Climate-related disclosure is a boon for countering greenwashing

By Richard Gordon

Almost a day doesn’t go past without another announcement by a leading local or international brand on how they are responding to climate change – whether it is ordering hydrogen-powered jets or breeding low methane-producing cows.

Brands that offer consumers a false impression of how a company’s products are good for the environment—a practice known as “greenwashing” —can damage a brand’s reputation. Greenwashing involves brands trying to get credit for playing in the sustainable space without having any intention of long-term environmental benefit or exaggerating the eco-friendly steps they’re taking.

But it is relatively simple to avoid the tag of greenwashing. The best method is to stay truthful, embrace credible third-party verification such as the B-Corp programme, and get into the habit of disclosing good quality information about what your organisation is doing to either reduce emissions or build resilience to the impact of climate change.

For very large companies and asset owners, a new prompt to disclose data has arrived in the form of the Aotearoa New Zealand Climate Standards, just released by the New Zealand External Reporting Board (XRB).

The development of the standards by the XRB followed a New Zealand Government announcement in September 2020 of its intention to implement mandatory reporting on climate-related risks and opportunities.

It became clear that rather than re-invent the wheel, the XRB would base the development of New Zealand standards on the already internationally accepted Task Force on Climate-related Financial Disclosures (TCFD) that several local companies such as Genesis and Z Energy had already adopted.

However, instead of doing a quick cut and paste from the TCFD, the XRB then went through a two-year programme of development and consultation with reporting entities and others.

At the end of the day, the final standards, released just as everyone went home for Christmas, look a lot like the TCFD, with the same four-part framework – Governance, Strategy, Risk Management, and Metrics & Targets. Consultation and a review of evolving international standards, such as the International Sustainability Standards Board, resulted in further fine tuning of the local standards.

The starting date for the new standards, which apply to around 200 companies and entities, was 1 January 2023. In early 2024 we can expect to see the first public disclosure using the standards for organisations with a 31 December 2023 balance date. For many listed companies, that have a 30 June balance date, we won’t see the first public disclosure until the middle of 2024.

The XRB is agnostic about where the climate related disclosures are published – they can be in an annual report, a sustainability report or as a stand-alone climate disclosure report.

From what we have seen in the past year, climate disclosure reports can be lengthy, repetitive, and not exactly retail investor friendly. Many companies struggle to tell their climate risk and exposure story in a succinct report, with 10,000 word reports common.

No doubt, communications writers and sustainability managers will hone their skills over the next year to deliver tighter yet compliant climate disclosure statements.

What is the point of these new reporting standards and how can they help companies avoid the tag of greenwashing?

The standards have two main goals: one, ensuring that large companies and asset owners in New Zealand take climate-related financial risk into account when making big decisions, and secondly, giving investors comparable data so they can make informed decisions about where to invest their capital.

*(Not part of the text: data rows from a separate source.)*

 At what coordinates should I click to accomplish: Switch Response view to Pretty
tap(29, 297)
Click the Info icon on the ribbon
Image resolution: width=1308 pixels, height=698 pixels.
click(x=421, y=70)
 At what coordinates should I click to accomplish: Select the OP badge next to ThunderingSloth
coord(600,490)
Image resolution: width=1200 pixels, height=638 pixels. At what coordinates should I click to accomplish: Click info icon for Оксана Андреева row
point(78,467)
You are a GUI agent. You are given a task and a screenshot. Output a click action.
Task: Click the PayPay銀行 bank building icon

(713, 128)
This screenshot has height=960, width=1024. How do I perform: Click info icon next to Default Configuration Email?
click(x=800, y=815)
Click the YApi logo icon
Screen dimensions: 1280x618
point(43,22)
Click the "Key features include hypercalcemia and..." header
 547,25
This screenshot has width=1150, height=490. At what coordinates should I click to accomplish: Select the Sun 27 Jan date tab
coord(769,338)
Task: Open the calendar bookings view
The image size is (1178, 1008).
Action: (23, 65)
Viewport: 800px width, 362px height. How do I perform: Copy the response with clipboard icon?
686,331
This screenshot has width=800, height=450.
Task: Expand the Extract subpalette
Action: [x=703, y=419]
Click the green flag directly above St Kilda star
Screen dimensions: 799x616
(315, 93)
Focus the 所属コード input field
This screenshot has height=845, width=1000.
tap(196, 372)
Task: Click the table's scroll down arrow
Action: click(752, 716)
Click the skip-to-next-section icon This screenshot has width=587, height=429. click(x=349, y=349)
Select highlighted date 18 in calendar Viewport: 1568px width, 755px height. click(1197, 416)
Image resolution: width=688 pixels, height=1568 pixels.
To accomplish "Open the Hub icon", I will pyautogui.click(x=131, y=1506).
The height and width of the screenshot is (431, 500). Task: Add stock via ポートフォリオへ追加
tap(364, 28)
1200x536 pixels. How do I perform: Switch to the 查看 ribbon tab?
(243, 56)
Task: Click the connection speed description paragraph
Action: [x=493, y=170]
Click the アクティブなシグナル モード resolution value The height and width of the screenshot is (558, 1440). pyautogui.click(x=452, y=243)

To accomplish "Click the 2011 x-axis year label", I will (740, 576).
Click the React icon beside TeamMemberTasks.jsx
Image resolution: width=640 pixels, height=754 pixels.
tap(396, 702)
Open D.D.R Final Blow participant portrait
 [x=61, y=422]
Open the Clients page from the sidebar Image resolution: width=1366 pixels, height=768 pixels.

A reader of a climate disclosure statement should be able to see clearly how climate change is impacting and may further impact an entity’s ability to deliver on its core strategy.

There are companies that proclaim big sustainability goals in the future, setting certain targets by 2030 or another far-off year. That strategy has the potential to be perceived by consumers as greenwashing, especially if there is no roadmap for the next decade.

Under the new standards, investors and consumers will be able to see what an entity is doing to achieve a better strategic position and build resilience (which is increasingly now expected to be communicated through a credible transition plan).

Companies will be expected to clearly show their exposure to risks, under at least three scenarios, and what they are doing to mitigate those risks.

As climate change materialises, with increasingly extreme weather events around the word, strategies without substance and marketing claims that a company has a commitment to the environment are no longer enough.

The aim of Aotearoa New Zealand Climate Standards is to support the allocation of capital towards activities that are consistent with a transition to a low-emissions, climate resilient future.